Husilerin yolsuzluğuna tepki göstern 4 kişi idamla karşı karşıya

Yemen’in dört ünlü siması, Sana’daki terör davalarına bakan Husi mahkemesine çıkarıldılar.  (Husi medyası)
Yemen’in dört ünlü siması, Sana’daki terör davalarına bakan Husi mahkemesine çıkarıldılar.  (Husi medyası)

Sana’daki Husi milisler, Yemenli dört ünlü simayı milis liderlerinin yolsuzluklarını eleştirmeleri nedeniyle evlerinden kaçırmalarının ardından yargılamaya başladı. Duruşmada çekilen fotoğraflar sosyal medyada paylaşıldı. Terör davalarına yönelik mahkemeye çıkarılan ünlülere suçlamalar yöneltilirken haklarında idam kararı verilmesinden endişe ediliyor.
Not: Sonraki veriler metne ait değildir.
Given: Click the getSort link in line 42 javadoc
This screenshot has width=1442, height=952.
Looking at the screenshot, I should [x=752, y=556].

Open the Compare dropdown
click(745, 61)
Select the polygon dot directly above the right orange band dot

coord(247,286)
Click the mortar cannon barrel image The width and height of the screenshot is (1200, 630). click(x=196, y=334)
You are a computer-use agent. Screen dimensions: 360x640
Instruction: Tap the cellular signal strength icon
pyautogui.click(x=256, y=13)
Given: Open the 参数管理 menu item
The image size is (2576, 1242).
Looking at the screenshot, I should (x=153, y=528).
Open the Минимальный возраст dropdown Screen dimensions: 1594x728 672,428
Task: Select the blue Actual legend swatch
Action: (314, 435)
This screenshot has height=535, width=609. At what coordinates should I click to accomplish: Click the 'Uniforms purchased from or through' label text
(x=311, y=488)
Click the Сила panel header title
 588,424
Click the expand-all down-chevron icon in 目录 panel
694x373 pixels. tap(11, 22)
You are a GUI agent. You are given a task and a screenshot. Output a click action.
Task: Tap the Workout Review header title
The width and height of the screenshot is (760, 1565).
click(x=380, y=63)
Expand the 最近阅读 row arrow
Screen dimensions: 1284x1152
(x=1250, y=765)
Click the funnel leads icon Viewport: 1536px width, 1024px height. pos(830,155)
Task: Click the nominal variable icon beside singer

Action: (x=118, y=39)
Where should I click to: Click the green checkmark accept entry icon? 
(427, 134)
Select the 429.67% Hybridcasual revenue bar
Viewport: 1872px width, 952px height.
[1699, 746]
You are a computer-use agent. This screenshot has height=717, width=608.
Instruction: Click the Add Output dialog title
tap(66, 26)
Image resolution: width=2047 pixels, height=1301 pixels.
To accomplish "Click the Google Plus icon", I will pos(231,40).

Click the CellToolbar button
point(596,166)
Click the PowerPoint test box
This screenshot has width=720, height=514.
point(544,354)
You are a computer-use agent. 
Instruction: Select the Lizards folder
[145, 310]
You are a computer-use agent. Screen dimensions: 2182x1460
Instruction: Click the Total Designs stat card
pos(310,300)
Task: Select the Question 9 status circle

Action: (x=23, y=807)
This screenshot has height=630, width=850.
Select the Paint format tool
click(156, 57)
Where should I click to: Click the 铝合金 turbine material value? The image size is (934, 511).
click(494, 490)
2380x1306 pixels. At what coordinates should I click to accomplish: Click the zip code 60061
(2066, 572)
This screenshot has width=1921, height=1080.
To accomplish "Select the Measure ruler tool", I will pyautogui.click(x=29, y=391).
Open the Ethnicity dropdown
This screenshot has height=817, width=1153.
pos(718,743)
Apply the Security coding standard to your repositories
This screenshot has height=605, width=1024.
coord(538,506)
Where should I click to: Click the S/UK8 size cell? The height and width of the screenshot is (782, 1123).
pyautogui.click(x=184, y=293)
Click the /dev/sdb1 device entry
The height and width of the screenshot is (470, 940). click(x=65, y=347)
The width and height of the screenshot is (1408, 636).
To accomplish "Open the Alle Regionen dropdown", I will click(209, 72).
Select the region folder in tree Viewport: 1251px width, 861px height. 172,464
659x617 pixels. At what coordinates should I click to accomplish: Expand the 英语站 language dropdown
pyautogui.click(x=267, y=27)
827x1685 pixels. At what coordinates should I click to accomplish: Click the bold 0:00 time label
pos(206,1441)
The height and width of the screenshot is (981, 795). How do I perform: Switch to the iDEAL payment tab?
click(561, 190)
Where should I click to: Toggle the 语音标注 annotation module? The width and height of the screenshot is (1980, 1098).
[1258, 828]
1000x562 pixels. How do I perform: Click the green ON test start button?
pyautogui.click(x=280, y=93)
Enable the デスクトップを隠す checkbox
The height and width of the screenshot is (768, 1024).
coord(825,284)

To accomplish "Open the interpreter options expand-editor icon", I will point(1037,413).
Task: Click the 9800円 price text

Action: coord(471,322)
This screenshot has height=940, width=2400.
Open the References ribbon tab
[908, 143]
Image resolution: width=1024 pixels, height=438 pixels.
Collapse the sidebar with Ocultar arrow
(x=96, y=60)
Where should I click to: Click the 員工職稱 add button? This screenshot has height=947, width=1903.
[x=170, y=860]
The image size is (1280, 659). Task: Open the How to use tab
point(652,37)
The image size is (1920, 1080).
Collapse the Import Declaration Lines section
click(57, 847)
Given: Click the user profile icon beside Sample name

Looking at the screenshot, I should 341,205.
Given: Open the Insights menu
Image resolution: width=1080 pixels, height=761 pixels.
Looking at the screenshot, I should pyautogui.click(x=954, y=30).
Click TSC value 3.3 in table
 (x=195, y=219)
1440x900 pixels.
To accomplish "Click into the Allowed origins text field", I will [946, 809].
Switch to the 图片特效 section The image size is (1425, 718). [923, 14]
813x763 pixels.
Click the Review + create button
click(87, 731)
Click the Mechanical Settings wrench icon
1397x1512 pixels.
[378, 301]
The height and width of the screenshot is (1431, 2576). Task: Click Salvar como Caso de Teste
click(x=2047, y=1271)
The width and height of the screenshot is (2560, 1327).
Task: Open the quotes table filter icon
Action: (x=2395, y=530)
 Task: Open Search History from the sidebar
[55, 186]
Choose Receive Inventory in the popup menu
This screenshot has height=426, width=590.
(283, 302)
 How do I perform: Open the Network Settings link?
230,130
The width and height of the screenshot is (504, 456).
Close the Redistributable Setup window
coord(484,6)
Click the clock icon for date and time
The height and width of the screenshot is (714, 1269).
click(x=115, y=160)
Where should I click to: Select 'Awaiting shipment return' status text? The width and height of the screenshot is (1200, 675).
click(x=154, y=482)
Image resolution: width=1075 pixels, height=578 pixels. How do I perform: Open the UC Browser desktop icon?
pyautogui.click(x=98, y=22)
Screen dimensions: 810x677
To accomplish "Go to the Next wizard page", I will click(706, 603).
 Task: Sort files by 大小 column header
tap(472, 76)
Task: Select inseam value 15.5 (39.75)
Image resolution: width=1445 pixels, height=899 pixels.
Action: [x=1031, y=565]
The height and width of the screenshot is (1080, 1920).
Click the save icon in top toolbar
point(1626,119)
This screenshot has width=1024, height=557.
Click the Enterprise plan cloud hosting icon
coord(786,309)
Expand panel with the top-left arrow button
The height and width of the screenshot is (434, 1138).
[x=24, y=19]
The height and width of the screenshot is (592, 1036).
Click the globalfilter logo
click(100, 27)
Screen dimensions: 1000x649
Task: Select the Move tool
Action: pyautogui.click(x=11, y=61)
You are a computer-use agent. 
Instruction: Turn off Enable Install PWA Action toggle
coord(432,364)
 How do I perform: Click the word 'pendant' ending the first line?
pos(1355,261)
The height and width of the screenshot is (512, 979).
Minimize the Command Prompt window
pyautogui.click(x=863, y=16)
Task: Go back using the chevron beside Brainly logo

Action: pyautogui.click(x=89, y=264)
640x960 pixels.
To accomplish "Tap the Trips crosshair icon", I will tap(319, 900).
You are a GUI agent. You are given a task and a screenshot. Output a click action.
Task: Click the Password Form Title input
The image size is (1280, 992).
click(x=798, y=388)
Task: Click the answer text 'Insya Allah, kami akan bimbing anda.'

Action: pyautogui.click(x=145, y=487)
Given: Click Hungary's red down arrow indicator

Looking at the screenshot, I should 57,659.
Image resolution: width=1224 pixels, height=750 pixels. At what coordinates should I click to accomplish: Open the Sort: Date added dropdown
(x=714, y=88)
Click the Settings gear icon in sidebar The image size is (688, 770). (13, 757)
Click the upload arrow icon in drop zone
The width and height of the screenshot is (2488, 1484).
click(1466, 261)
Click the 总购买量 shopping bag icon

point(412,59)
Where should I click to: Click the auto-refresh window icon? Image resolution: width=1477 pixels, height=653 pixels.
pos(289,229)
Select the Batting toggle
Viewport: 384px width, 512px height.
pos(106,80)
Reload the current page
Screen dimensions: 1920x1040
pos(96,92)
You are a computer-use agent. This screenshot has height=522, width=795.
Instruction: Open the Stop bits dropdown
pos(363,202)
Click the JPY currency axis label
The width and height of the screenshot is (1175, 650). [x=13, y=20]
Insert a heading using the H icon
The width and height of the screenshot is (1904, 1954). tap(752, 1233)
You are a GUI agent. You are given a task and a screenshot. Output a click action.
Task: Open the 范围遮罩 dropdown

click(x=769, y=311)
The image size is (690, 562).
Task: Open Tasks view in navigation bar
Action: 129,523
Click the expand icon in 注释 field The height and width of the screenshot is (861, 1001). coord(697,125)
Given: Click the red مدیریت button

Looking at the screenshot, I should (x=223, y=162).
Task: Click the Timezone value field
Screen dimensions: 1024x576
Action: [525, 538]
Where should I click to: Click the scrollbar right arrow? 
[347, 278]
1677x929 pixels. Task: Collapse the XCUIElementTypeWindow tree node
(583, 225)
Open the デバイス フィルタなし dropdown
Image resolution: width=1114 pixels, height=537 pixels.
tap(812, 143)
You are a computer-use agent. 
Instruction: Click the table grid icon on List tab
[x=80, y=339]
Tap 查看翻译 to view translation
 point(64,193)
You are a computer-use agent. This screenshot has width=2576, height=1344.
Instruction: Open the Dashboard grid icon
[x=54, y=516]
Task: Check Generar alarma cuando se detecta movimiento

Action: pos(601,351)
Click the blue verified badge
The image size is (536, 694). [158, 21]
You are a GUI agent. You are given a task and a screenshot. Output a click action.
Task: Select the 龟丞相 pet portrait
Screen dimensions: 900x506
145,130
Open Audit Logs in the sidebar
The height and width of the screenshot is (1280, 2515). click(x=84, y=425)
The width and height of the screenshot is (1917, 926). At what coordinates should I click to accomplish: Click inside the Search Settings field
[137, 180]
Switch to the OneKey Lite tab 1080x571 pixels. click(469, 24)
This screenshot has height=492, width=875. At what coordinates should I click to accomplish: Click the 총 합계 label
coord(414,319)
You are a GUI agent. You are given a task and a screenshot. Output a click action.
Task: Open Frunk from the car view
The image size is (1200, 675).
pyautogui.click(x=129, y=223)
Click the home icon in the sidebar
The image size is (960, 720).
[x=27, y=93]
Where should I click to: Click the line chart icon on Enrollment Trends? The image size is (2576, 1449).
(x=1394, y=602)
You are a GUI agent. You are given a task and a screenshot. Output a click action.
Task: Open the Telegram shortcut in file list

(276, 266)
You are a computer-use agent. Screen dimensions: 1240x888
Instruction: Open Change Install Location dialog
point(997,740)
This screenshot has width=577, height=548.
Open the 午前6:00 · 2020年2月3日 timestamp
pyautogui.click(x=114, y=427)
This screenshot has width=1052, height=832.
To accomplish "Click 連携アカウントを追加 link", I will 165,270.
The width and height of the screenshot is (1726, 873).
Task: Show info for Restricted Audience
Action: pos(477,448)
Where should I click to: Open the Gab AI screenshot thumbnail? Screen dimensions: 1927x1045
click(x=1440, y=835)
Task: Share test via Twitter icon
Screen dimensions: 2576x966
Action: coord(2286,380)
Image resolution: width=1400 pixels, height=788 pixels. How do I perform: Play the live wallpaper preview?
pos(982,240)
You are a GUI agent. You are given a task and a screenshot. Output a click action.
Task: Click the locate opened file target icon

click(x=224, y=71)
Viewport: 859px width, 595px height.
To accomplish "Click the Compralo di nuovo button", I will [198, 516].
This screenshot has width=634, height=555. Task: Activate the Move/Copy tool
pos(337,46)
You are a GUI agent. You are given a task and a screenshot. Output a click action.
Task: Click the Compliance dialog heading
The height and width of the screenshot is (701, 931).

Durum, Yemenliler arasında büyük bir rahatsızlık yarattı. Yemen Enformasyon Bakanı Muammer el-İryani, Husilerin bu hamlesini İran’daki baskıcı rejimin muhaliflerine yönelik uygulamasının bir kopyası olarak nitelendirdi.
Aktivistler, Husi mahkemesine çıkarılan, birbirine kelepçelenmiş dört aktivistin fotoğraflarını sosyal medyada paylaştı. Dört aktivist, kaosu kışkırtmakla ve insanları milislerin kontrolü altındaki hükümet merkezlerine saldırmaya çağırmakla suçlandılar. Bu durum, yetkiler ve fonlar Husi milislerinin tekeline geçerken, yolsuzluğun yaygınlaşması, maaş ödemelerinin durdurulması, milyonlarca Yemenlinin geçim sıkıntısı yaşaması sebebiyle milislerin kontrolündeki bölgelerde -kendisine sadık olanlar arasında bile- protestolar yaşandığı bir zamana denk geliyor. Husi milislerinin resmi kaynakları, Sana’da gruba bağlı Ceza Mahkemesi’nde, Ahmed Hacer, Mustafa el-Mumeri, Hamud el-Misbahi ve Ahmed Allav’ın duruşmasının gerçekleştirildiğini aktardı. Kaynaklara göre, duruşmada dört ünlüye kendilerine yöneltilen iddianame ve savcılığın sunduğu deliller bildirildi.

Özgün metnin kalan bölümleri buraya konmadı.